Petty Officer Second Class, Cassander-045, 23210-93881-C.

*Thank you. Now, onto business, shall we?* [The Admiral smiles.]

Very well, sir.

*You have an excellent combat record, Petty Officer - *

[Interrupting.] Thank you, sir.

*- Wounded-in-action on Corinth, distinguished for bravery during the Siege of New Constantinople, the Battle of Schiller… Two dozen other engagements.* [The Admiral exhales a mouthful of scented smoke.] *And, most interestingly, a survivor of the Battle of Hope. *

That is correct, sir.

_Records for this task_:
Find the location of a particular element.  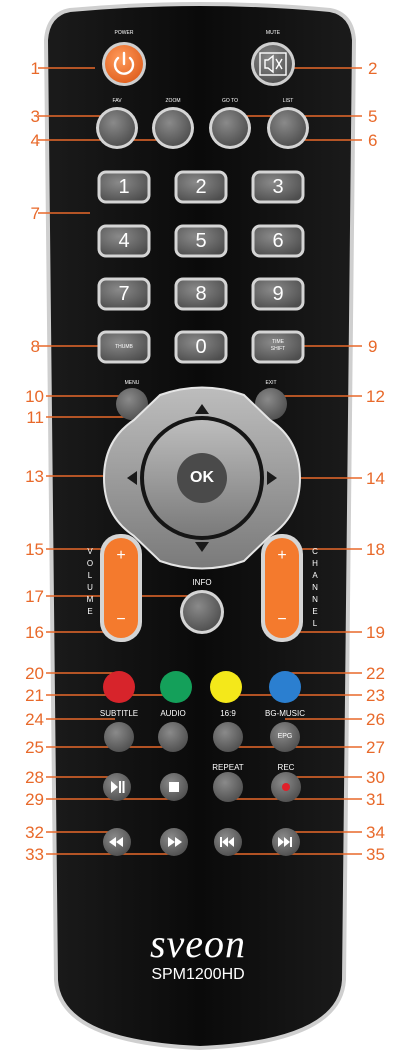

callout-9: 9 is located at coordinates (373, 346).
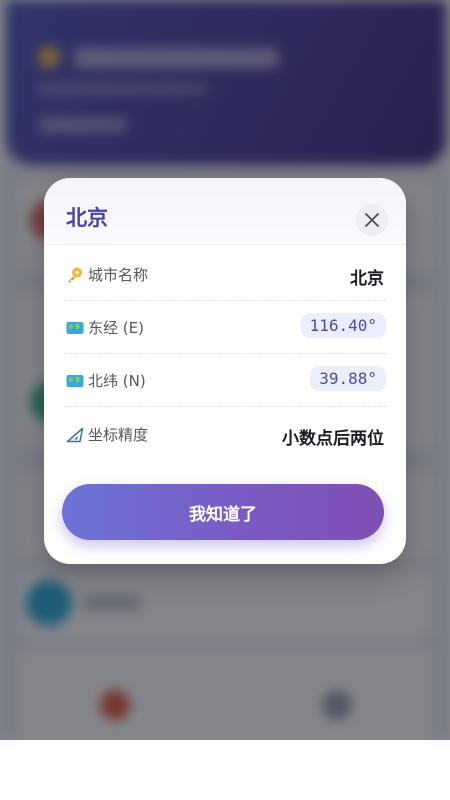  What do you see at coordinates (225, 435) in the screenshot?
I see `row-precision: 坐标精度 小数点后两位` at bounding box center [225, 435].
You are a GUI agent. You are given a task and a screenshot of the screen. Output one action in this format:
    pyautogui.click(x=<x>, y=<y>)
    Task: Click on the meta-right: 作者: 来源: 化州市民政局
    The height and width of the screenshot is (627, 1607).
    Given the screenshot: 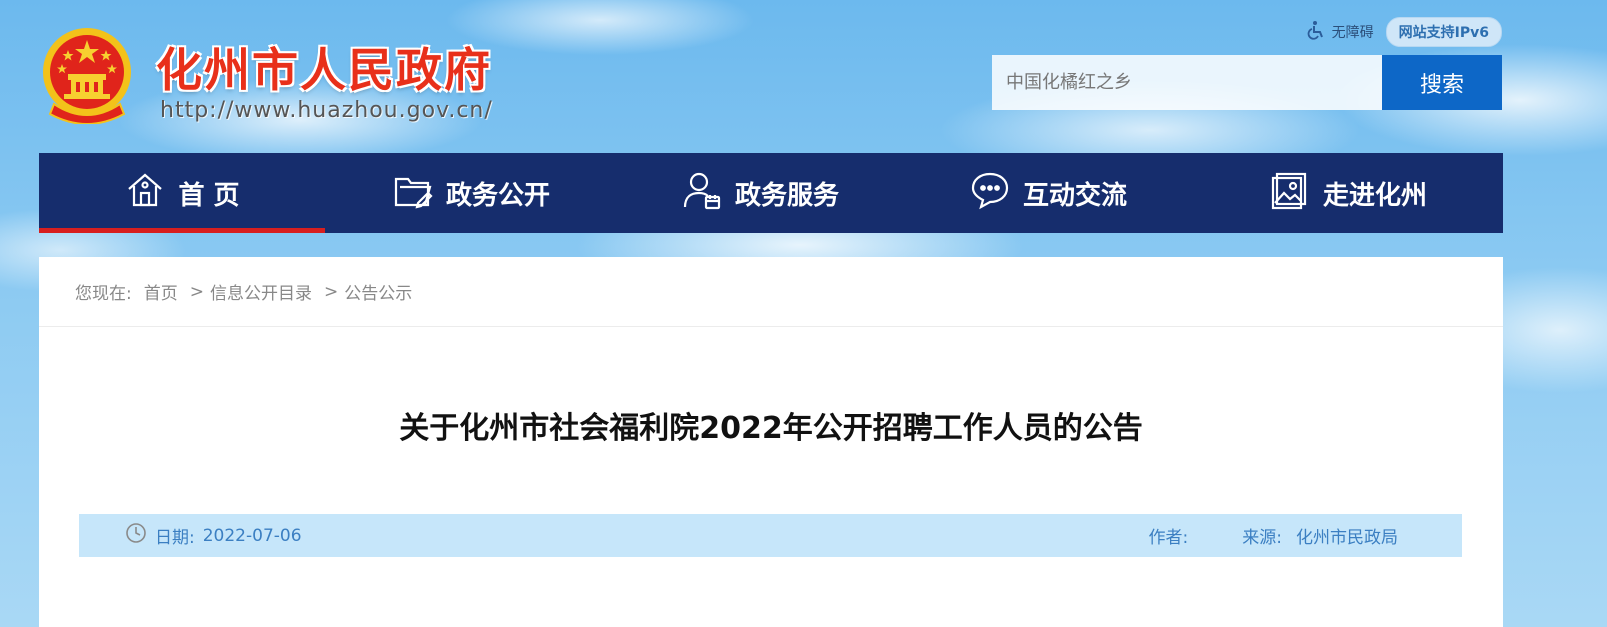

_Exercise instructions_:
1. Copy the entries starting at the line that contains "You are a GUI" and ending at the last line of the entries, with both of those lines included. Leave the pictures out of your copy.
2. Pick up the dialogue between the Admiral and the Petty Officer right after its final line and carry it on.
The entries have no connection to the dialogue between the Admiral and the Petty Officer.

_Task answers_:
1.
You are a GUI agent. You are given a task and a screenshot of the screen. Output one action in this format:
    pyautogui.click(x=<x>, y=<y>)
    Task: Click on the meta-right: 作者: 来源: 化州市民政局
    The height and width of the screenshot is (627, 1607).
    Given the screenshot: 

2.
*I suppose, given your position as a first-hand witness, that you’ll know more about Hope than I, so I shan’t bore you with unnecessary details. In November of 2539, the Battle of Hope begun. The opening skirmish - Between Commodore Dayne’s Battlegroup and a trio of Covenant battlecruisers - Was a victory. However, it only denied the inevitable. Tell me, Petty Officer, what happened when the Covenant achieved a foothold upon Hope?*

[Cassander smirks.]

We killed them.


----------



## Deus Mortis (Jun 20, 2009)

I don't know what it is, but I don't like that Admiral 

But still, I want more. More. More...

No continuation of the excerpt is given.